Title: On Perfect Classification and Clustering for Gaussian Processes

Abstract: According to the Hajek-Feldman property, two Gaussian distributions are either equivalent or mutually singular in the infinite-dimensional case. Motivated by singularity of a class of Gaussian measures, we first state a result based on the classic Mahalanobis distance and give an outline of the proof. Using this basic result, a joint transformation is proposed and its theoretical properties are investigated. In a classification problem, this transformation induces complete separation among the competing classes and a simple component-wise classifier leads to 'perfect classification' in such scenarios. In the second part of this talk, we shall discuss the problem of identifying groups in a mixture of Gaussian processes (clustering) by using a new transformation involving Mahalanobis distances. It is curious to note that the proposed method is useless in homoscedastic cases, however, it yields 'perfect clustering' for groups having differences in their covariance operators.

(a joint work with Prof. Juan A. Cuesta-Albertos)
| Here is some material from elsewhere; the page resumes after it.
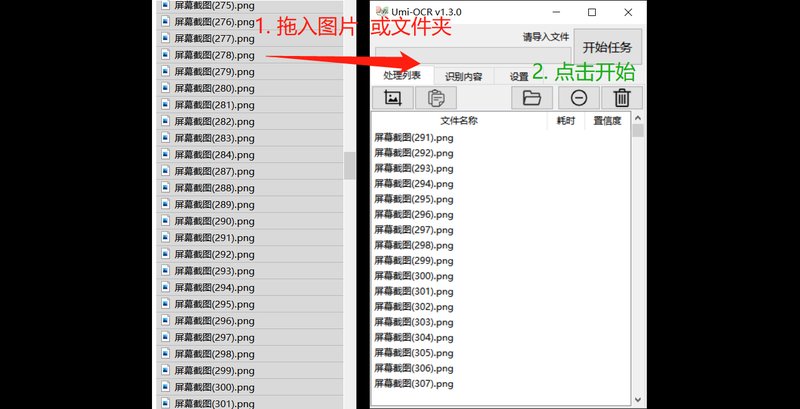Maximize the Umi-OCR window

[x=592, y=12]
 Surya TokdarSurya Tokdar(Department of Statistical Science, Duke University)

Title: Quantile Regression for Correlated Response


Abstract: Quantile regression (QR, Koenker and Bassett, 1978) is widely recognized as a fundamental statistical tool for analyzing complex predictor-response relationships, with a growing list of applications in ecology, economics, education, public health, climatology, and so on. In QR, one replaces the standard regression equation of the mean with a similar equation for a quantile at a given quantile level of interest. But the real strength of QR lies in its potential to analyze any quantile level of interest, and perhaps more importantly, contrasting many such analyses against each other with fascinating consequences. 
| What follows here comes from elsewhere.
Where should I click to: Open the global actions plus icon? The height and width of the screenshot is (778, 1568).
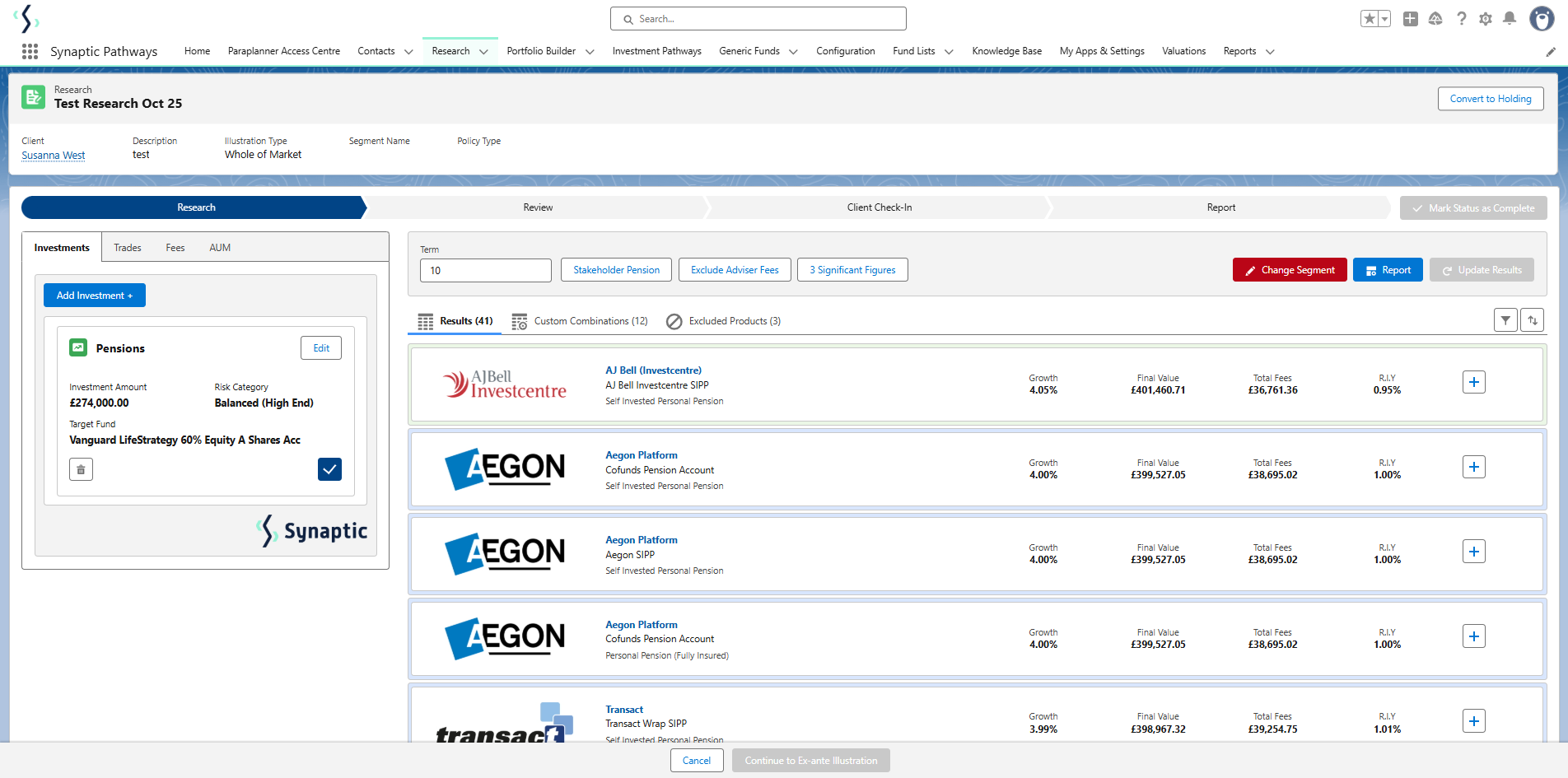pyautogui.click(x=1411, y=18)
In spite of the popularity of QR, it is only recently that an analysis framework has been developed (Yang and Tokdar, JASA 2017) which transforms Koenker and Basett's four decade old idea into a model based inference and prediction technique in its full generality. In doing so, the new joint estimation framework has opened doors to many important advancements of the QR analysis technique to address additional data complications. In this talk I will present recent such developments, specifically focusing on the issue of additional dependence between observation units when observations are spatially indexed and likely spatially correlated.
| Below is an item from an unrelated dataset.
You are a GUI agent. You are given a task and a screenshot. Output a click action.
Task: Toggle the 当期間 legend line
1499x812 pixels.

 Georgia PapadogeorgouGeorgia Papadogeorgou (Department of Statistical Science, Duke University)

Title: Unmeasured spatial confounding in air pollution studies

Abstract: Unmeasured confounding is a threat to the validity of all causal inference studies. In air pollution, unmeasured confounders are often expected to have a spatial structure: nearby locations are expected to be more similar with respect to the unmeasured variables. In this talk, I will discuss how spatial information can be incorporated in the analysis to adjust for unmeasured spatial confounding. In the first part of the talk I will discuss binary treatments, where the propensity score is augmented to incorporate information on units’ spatial proximity. Matching on the distance adjusted propensity scores encourages matching of treated to control units that are similar in terms of propensity scores and are located near each other. In the second part of the talk, I will discuss estimating causal effects of continuous exposures using outcome regression tools popular within the spatial literature. Based on a set of assumptions relating the exposure and outcome of interest to the unmeasured variables, the causal exposure response is identifiable using observed data. An affine estimator is proposed, and a regularized restricted maximum likelihood approach is used for estimating the model components. Both approaches are used to evaluate the effect of power plant emissions and weather conditions on ambient pollution concentrations, and to investigate the potential threat from unmeasured spatial confounders in this context.